Una lágrima se mezcló con las gotas de agua que humectaban sus mejillas. Artemio Furia había deseado a la condesa de Stoneville con una intensidad que no había podido ocultar; la deseó abiertamente, como su espíritu arisco y libre se lo permitía. Por su parte, la condesa de Stoneville se había conmovido ante la belleza de sus facciones y la imponencia de su figura. En cierta manera, la comprendía; ella también había sido víctima del conjuro que ese hombre echaba sobre las mujeres, el conjuro que a ella la había privado de cordura, moral y sentido común. Recordó las palabras de Creóla, que parecían tan lejanas en el tiempo: La Felisarda dice que a Furia, donde sea que vaya, nunca le falta un palenque donde rascarse. La campaña ha de estar poblada de sus guachitos. Y pensó en la actriz, la tal Albana, y en las otras que lo amarían. Un hombre como él no permanecería fiel a un amor si existían tantas mujeres dispuestas a entregárselo a manos llenas.

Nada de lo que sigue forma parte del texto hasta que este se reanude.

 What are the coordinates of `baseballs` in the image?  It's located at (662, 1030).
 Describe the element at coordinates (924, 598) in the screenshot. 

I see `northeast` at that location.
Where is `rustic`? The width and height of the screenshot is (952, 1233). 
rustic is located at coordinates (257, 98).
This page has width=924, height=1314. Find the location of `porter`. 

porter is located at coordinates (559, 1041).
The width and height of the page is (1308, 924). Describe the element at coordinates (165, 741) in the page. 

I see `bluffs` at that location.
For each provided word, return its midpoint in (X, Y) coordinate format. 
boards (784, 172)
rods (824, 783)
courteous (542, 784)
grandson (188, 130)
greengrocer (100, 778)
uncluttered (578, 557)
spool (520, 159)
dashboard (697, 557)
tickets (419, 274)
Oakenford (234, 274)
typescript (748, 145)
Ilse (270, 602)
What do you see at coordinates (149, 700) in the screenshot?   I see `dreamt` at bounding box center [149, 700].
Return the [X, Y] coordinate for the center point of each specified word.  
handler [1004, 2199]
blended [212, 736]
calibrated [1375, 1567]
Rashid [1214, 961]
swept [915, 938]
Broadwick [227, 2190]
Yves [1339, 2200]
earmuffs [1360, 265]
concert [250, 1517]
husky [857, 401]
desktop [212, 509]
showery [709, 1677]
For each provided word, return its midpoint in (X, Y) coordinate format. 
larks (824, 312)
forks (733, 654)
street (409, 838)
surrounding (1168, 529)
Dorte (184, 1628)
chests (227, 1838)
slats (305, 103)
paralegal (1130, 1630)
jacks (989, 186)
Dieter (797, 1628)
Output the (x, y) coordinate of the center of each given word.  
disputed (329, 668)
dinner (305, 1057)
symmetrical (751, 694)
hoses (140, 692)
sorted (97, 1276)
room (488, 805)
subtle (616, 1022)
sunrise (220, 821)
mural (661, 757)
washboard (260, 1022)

Rafaela lloró en silencio y amargamente. Lo quería sólo para ella o no lo quería. Se puso de pie y permaneció quieta en la cuba, aguardando a que el agua escurriera junto con las lágrimas. Bajó la vista y se miró. Estaba desnuda por completo. Ya no usaba el camisón de liencillo para bañarse, otra costumbre decente a la que había renunciado desde la pérdida de su virginidad. De pronto, la urgió la determinación de recuperar lo que había abandonado por él. Necesitaba aferrarse a las máximas y a los principios desechados durante esas semanas de locura y pasión. Resultaba imperioso volver a ser la Rafaela de antes.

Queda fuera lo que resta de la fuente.